Jesse Helms' Religious Bigotry - No Reproductive Health Information for Vodouisants
Published Monday, March 15, 1999, in the Miami Herald
U.S. subsidizing witchcraft, Helms complains
DON BOHNING
Herald Staff Writer
Sen. Jesse Helms, R-N.C., is accusing the U.S. Agency for International Development of
subsidizing witchcraft in Haiti -- and he wants it stopped.

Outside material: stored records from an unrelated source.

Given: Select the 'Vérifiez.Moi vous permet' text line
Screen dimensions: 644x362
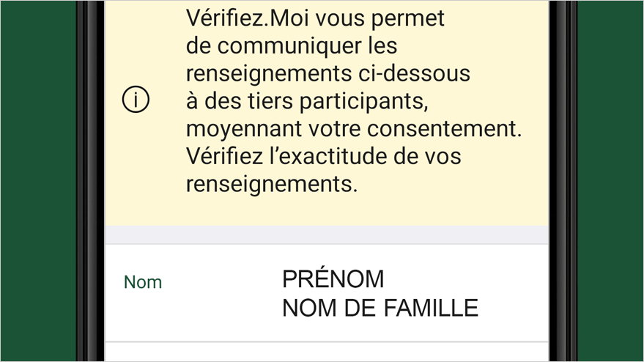Looking at the screenshot, I should (315, 18).
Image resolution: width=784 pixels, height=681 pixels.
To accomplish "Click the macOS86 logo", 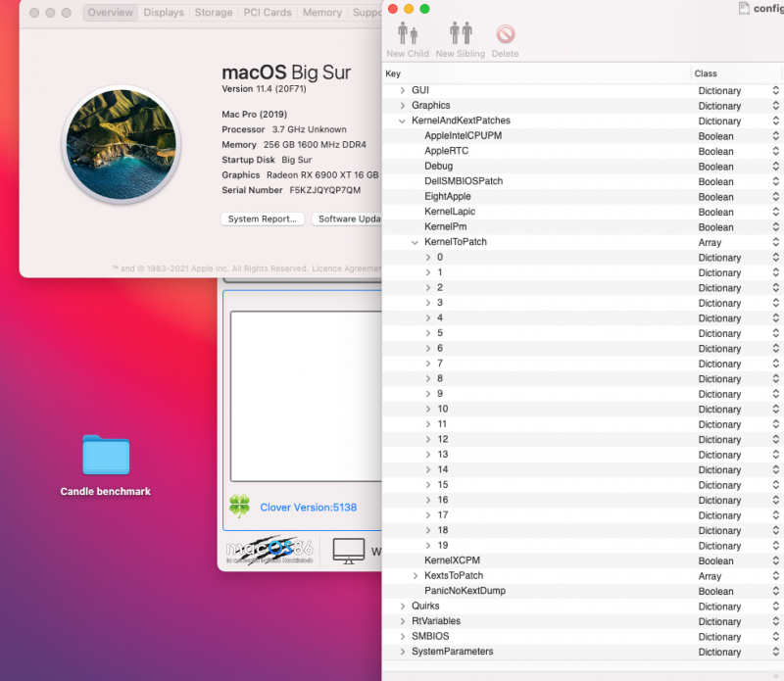I will coord(270,551).
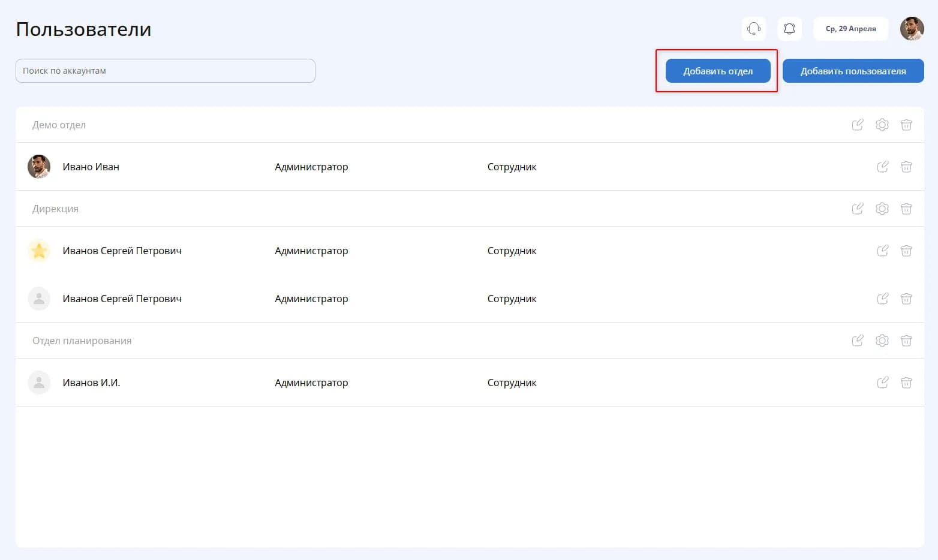
Task: Open profile avatar in top right corner
Action: [x=912, y=29]
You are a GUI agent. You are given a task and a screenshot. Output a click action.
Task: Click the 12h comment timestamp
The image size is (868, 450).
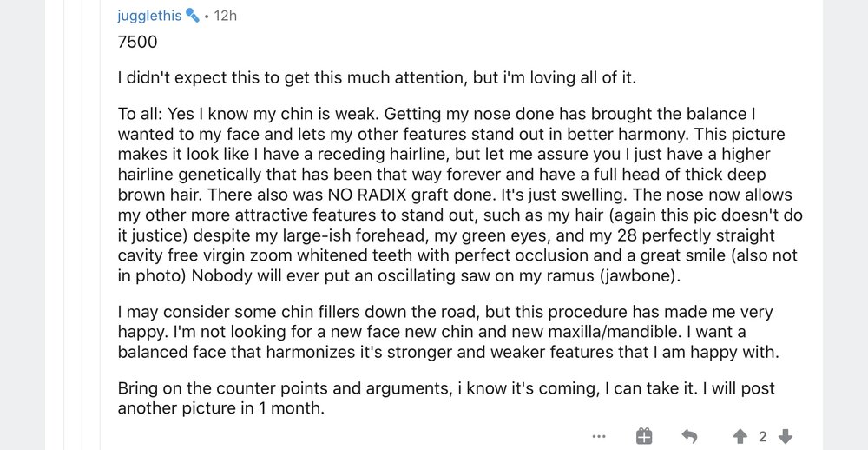click(x=225, y=16)
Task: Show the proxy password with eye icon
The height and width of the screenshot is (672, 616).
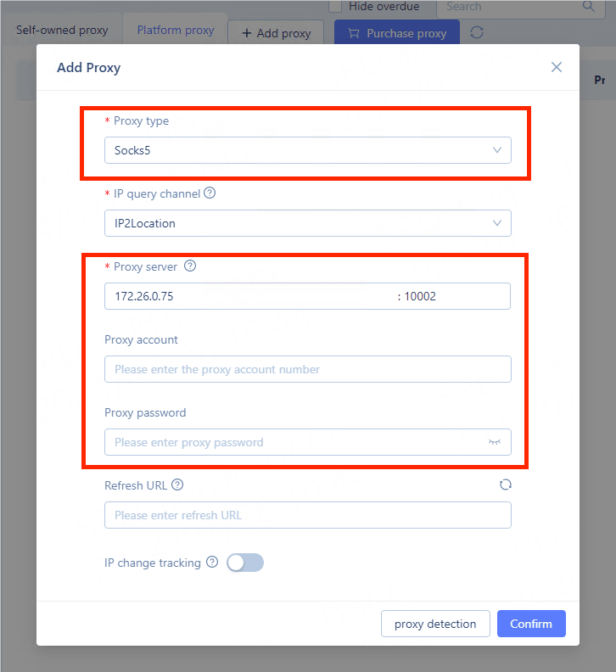Action: point(495,442)
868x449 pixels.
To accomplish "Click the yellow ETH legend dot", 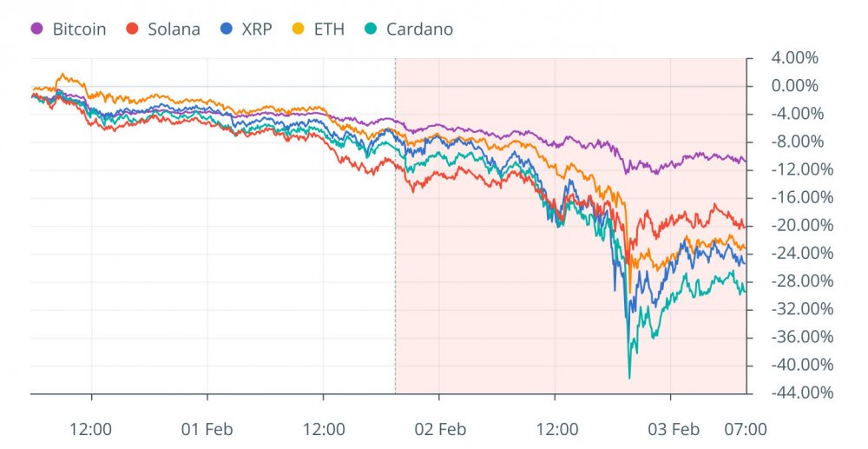I will point(298,30).
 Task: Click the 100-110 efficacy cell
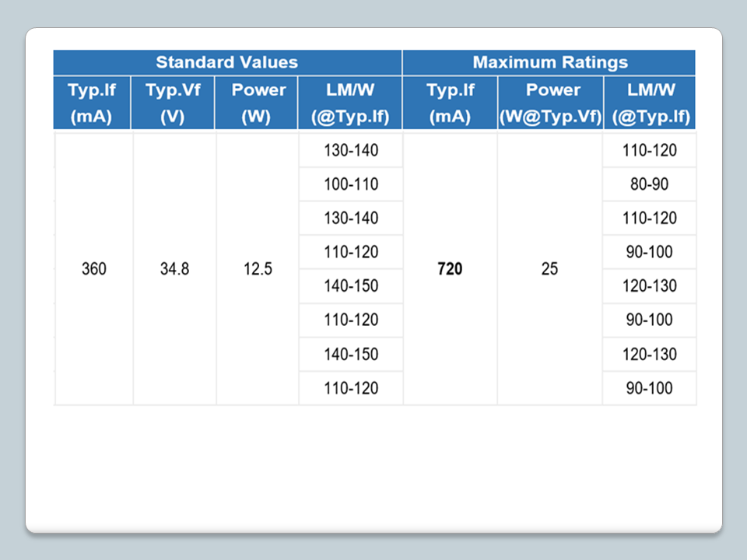point(350,184)
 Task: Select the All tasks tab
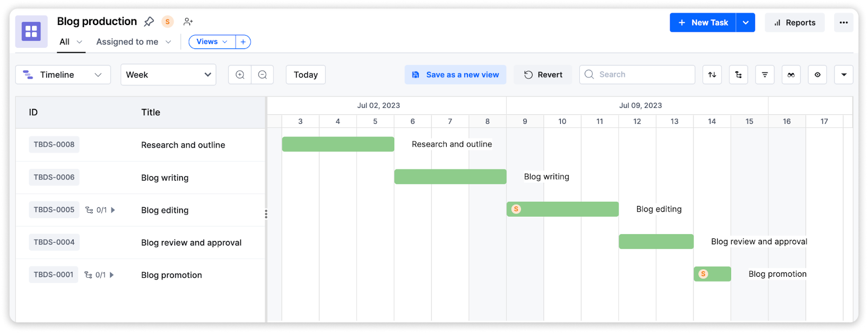click(65, 42)
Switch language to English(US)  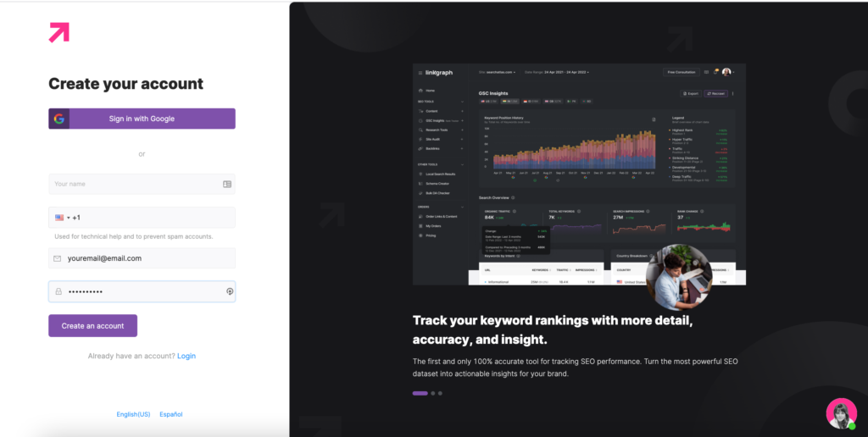point(133,414)
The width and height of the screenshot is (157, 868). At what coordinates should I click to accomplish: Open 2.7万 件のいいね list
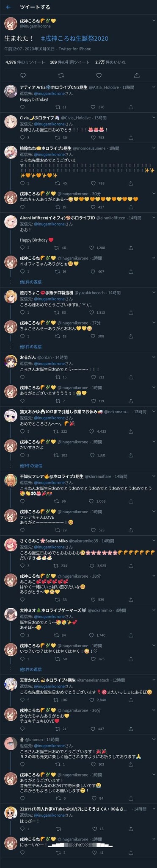tap(110, 62)
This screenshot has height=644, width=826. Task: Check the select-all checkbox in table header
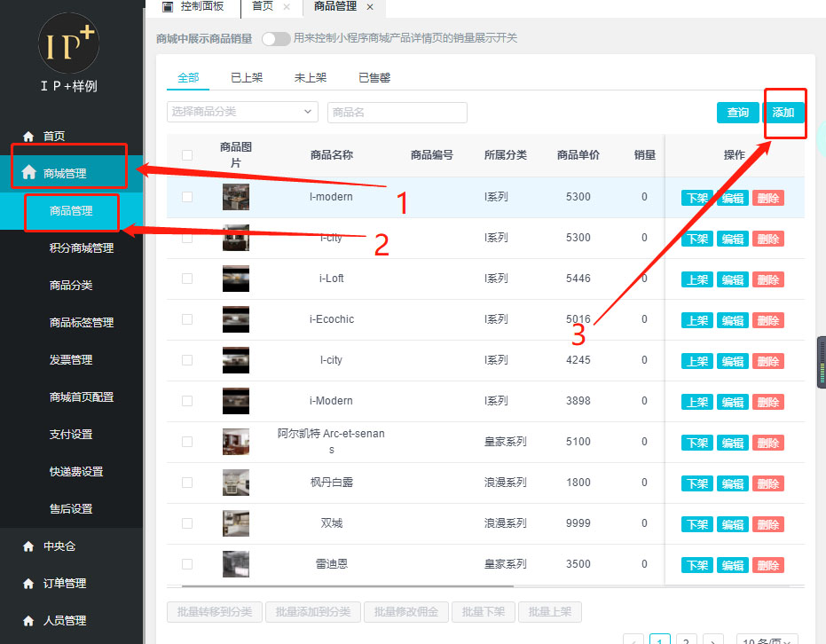pyautogui.click(x=187, y=155)
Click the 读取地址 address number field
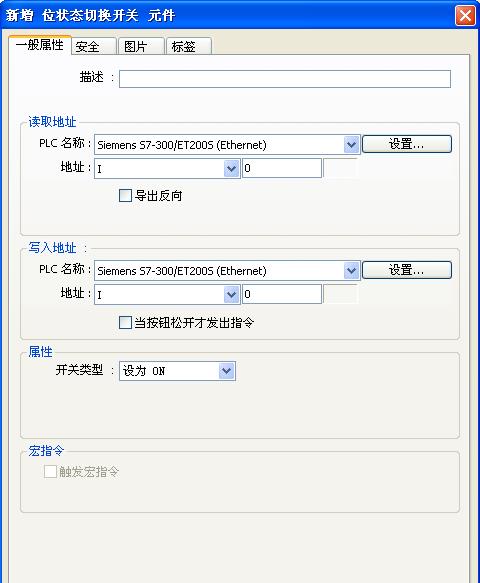480x583 pixels. tap(282, 168)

Helms, chairman of the Senate Foreign Relations Committee, said in a Feb. 8 letter to Secretary
of State Madeleine Albright that the committee had spent a lot of time recently reviewing U.S. aid
programs to Haiti in light of ``President [Rene] Preval's most recent lurch backward toward
dictatorship.'' He cited in particular some population control efforts of which, he said, it's ``no
secret that these programs are far too often wrongheaded and wasteful.'' Still, he added, ``if the
administration insists on funding these programs I shall not stand in the way so long as you agree
to the following conditions'': That no funds go to any affiliate of the International Planned
Parenthood Federation in Haiti, including the local PROFAMIL organization. That no funds be
provided ``directly or indirectly to any group whose programs include producing material
intended to be used in a voodoo ceremony.''
Helms cited as the basis for his concern a recent exchange between U.S. AID and the Foreign
Relations Committee, in which AID was asked if it provided ``any assistance to any group, like
IPPF's affiliate PROFAMIL, which, according to IPPF's 1995 Annual Report, undertook `a
campaign to reach voodoo followers with sexual and reproductive health information . . . by
performing short song-prayers about STDs [sexually transmitted diseases] and the benefits of
family planning during voodoo ceremonies.' '
AID acknowledged providing $295,000 from April 1998 to March 1999 to PROFAMIL. The
agency said many AID ``partners and implementing organizations use this important social
network [voodoo ceremonies] as the medium for disseminating health sector messages and
information.'' That means, said Helms, that AID ``is funding programs that endorse or legitimize
what amounts to witchcraft.''
AID defended its family planning programs as ``very successful'' in what is the hemisphere's most
densely populated country but agreed to Helms' conditions.